Scatter plots are among the most popular and useful ways to visualize the relationship between two numerical variables. However, data can sometimes be too tightly packed or overlapped in the scatterplot, making it difficult to see the distribution of points. This is especially a problem when dealing with discrete data, where many data points can have exactly the same values.
To solve this problem, we can use a technique known as “jittering.” Jittering involves adding a small amount of random noise to the data to avoid overplotting. In R, we can use the jitter()
function to achieve this.
In this article, we will learn about using the jitter()
function in R to create jittered scatterplots, first using base R and then using the ggplot2 package.
The Jitter Function in R
The jitter()
function in R adds a small amount of random variation to the data. The function has two main arguments:
x
: A numeric vector that you want to jitter.factor
: The amount of jittering. The default value is 1. This factor is multiplied by the amount of jittering calculated by the function.
Let’s first create a scatterplot without jittering. We’ll use the mtcars dataset, which is included with R.
data(mtcars)
plot(mtcars$mpg, mtcars$cyl, main = "Scatterplot without Jittering", xlab = "Miles Per Gallon", ylab = "Number of Cylinders")

Here, we can see that many of the points overlap, which makes it difficult to see the distribution of points.Now let’s apply the jitter()
function to the data:
plot(jitter(mtcars$mpg), jitter(mtcars$cyl), main = "Scatterplot with Jittering", xlab = "Miles Per Gallon", ylab = "Number of Cylinders")

After jittering, the points are spread out a bit, which makes it easier to see the distribution of points.
Customizing the Amount of Jittering
You can control the amount of jittering by setting the factor
argument.
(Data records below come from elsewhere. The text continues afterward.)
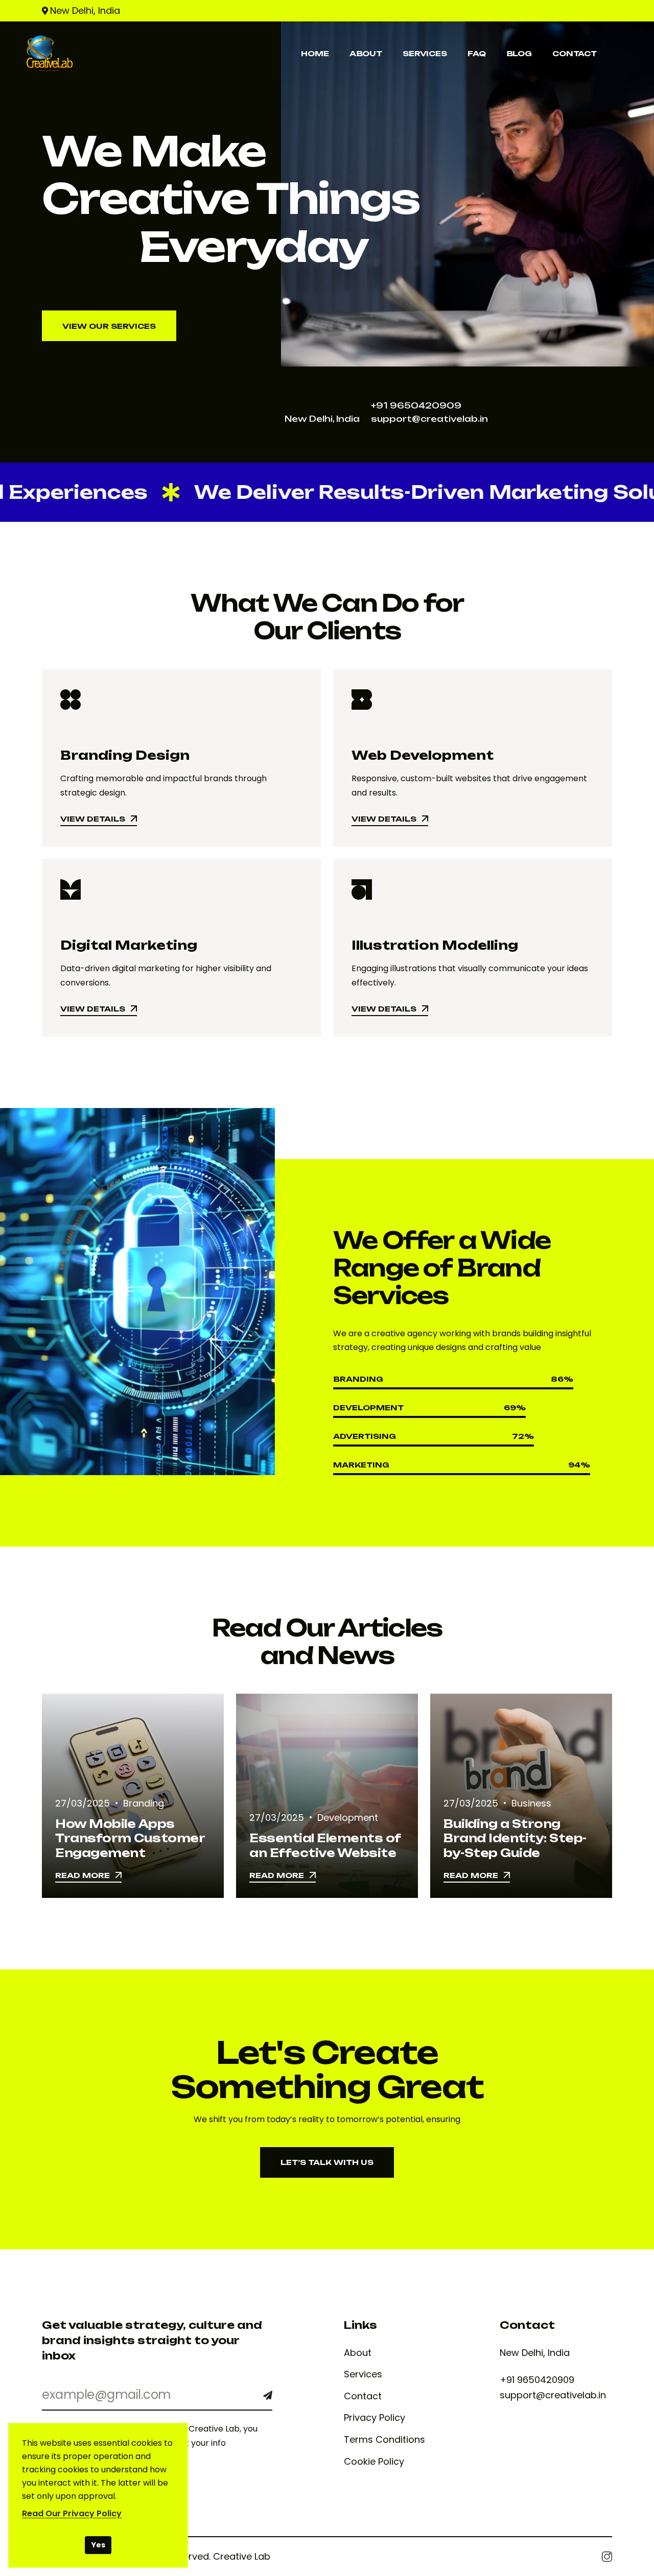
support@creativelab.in (429, 419)
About (357, 2353)
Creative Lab (241, 2556)
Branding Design (125, 755)
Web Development (423, 755)
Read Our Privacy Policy (72, 2513)
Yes (98, 2545)
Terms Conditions (384, 2440)
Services (363, 2374)
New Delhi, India (85, 10)
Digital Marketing (128, 945)
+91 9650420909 (416, 405)
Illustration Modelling (435, 945)
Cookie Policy (374, 2461)
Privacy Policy (374, 2418)
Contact (363, 2396)
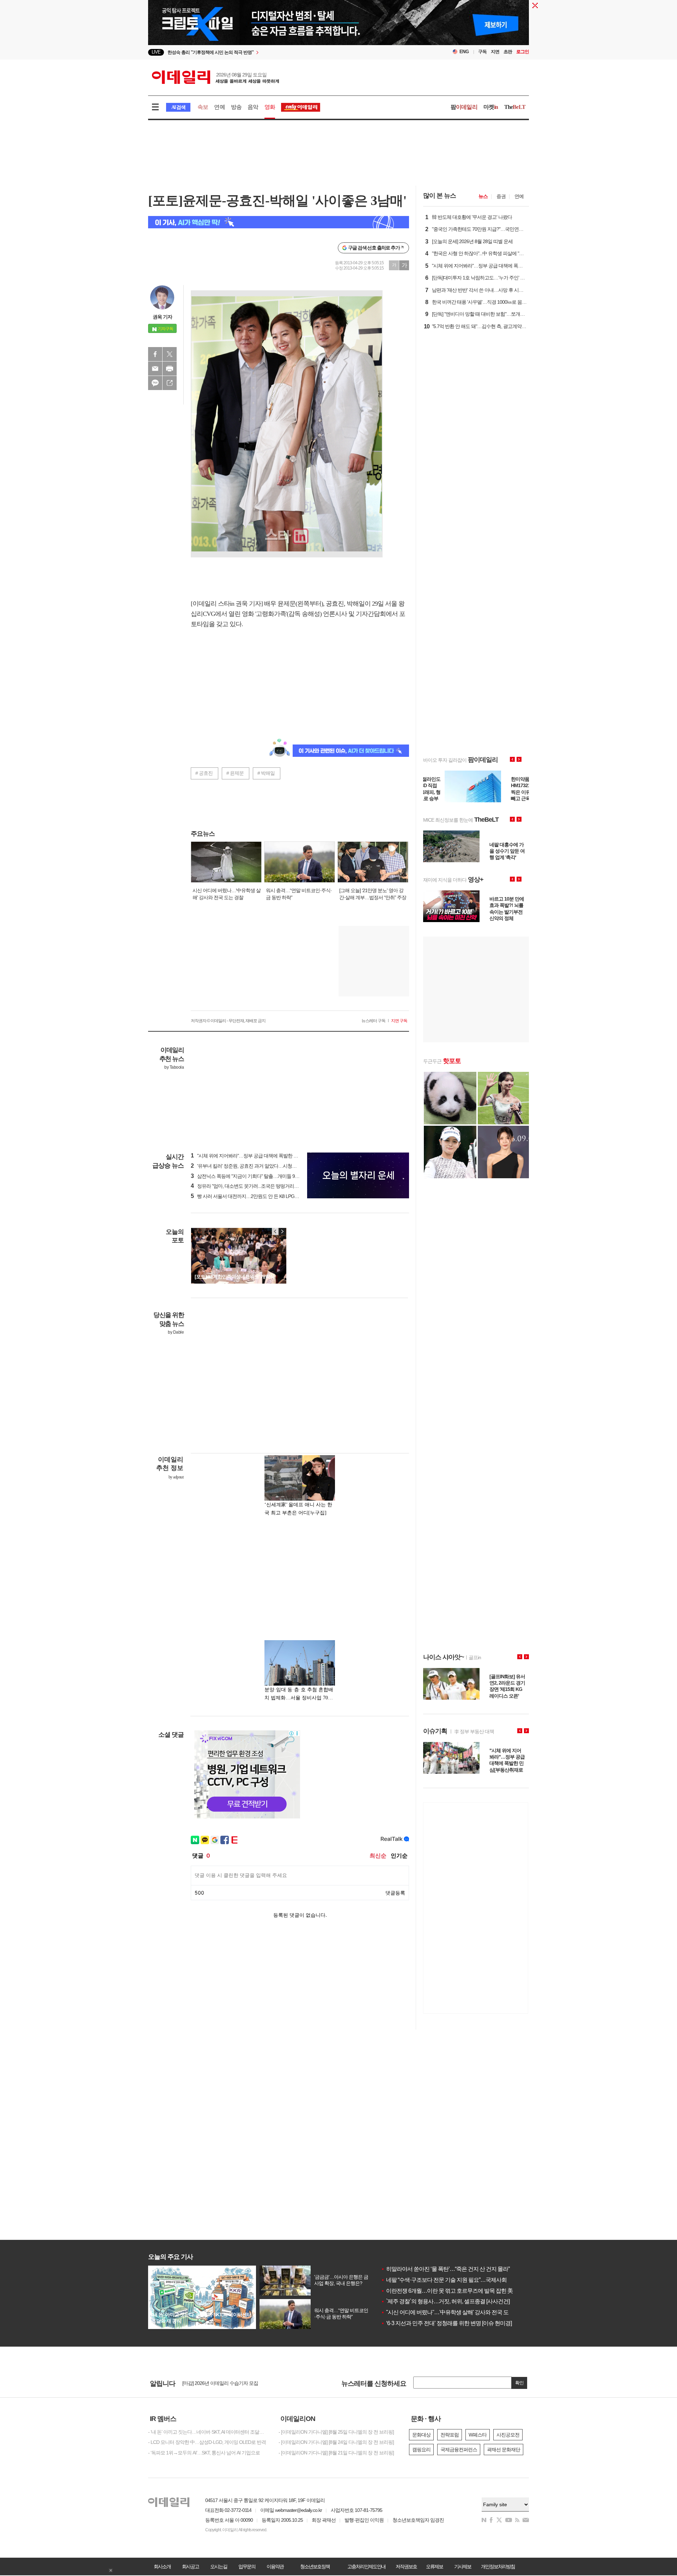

A larger factor will result in more jittering, and a smaller factor will result in less jittering.
Here’s how to create a scatterplot with a large amount of jittering:
plot(jitter(mtcars$mpg, factor = 2), jitter(mtcars$cyl, factor = 2), main = "Scatterplot with Large Jittering", xlab = "Miles Per Gallon", ylab = "Number of Cylinders")

And here’s how to create a scatterplot with a small amount of jittering:
plot(jitter(mtcars$mpg, factor = 0.5), jitter(mtcars$cyl, factor = 0.5), main = "Scatterplot with Small Jittering", xlab = "Miles Per Gallon", ylab = "Number of Cylinders")

Using the Jitter Function with ggplot2
The ggplot2 package provides a more flexible and powerful way to create scatterplots. You can add jittering to a scatterplot in ggplot2 by using the geom_jitter()
function.
Here’s how to create a jittered scatterplot with ggplot2:
library(ggplot2)
ggplot(mtcars, aes(x = mpg, y = cyl)) +
geom_jitter() +
labs(title = "Scatterplot with Jittering", x = "Miles Per Gallon", y = "Number of Cylinders")

Customizing the Amount of Jittering in ggplot2
You can control the amount of jittering in ggplot2 by setting the width
and height
arguments in the geom_jitter()
function. The width
argument controls the amount of horizontal jittering, and the height
argument controls the amount of vertical jittering.
Here’s how to create a scatterplot with a large amount of jittering:
ggplot(mtcars, aes(x = mpg, y = cyl)) +
geom_jitter(width = 0.5, height = 0.5) +
labs(title = "Scatterplot with Large Jittering", x = "Miles Per Gallon", y = "Number of Cylinders")

And here’s how to create a scatterplot with a small amount of jittering:
ggplot(mtcars, aes(x = mpg, y = cyl)) +
geom_jitter(width = 0.1, height = 0.1) +
labs(title = "Scatterplot with Small Jittering", x = "Miles Per Gallon", y = "Number of Cylinders")

Combining Jittering with Other Geoms in ggplot2
One of the advantages of ggplot2 is that you can easily combine multiple types of geoms in the same plot. For example, you can combine jittering with a smooth line to show the trend in the data:
ggplot(mtcars, aes(x = mpg, y = cyl)) +
geom_jitter() +
geom_smooth(method = "lm", se = FALSE, col = "red") +
labs(title = "Scatterplot with Jittering and Trend Line", x = "Miles Per Gallon", y = "Number of Cylinders")

In this case, geom_smooth(method = "lm", se = FALSE)
adds a linear regression line (i.e., trend line) to the plot, and col = "red"
sets the color of the line to red.
Conclusion
Jittering is a useful technique for avoiding overplotting in scatterplots. The jitter()
function in R provides an easy way to add jittering to a scatterplot. The ggplot2 package also provides the geom_jitter()
function, which offers more flexibility and customization options.
Remember, though, that while jittering can help visualize the distribution of points, it also distorts the data. Therefore, you should always clearly indicate when you have jittered the data, and you should avoid jittering when the exact values are important.
Finally, it’s always a good idea to experiment with different amounts of jittering to see what works best for your data.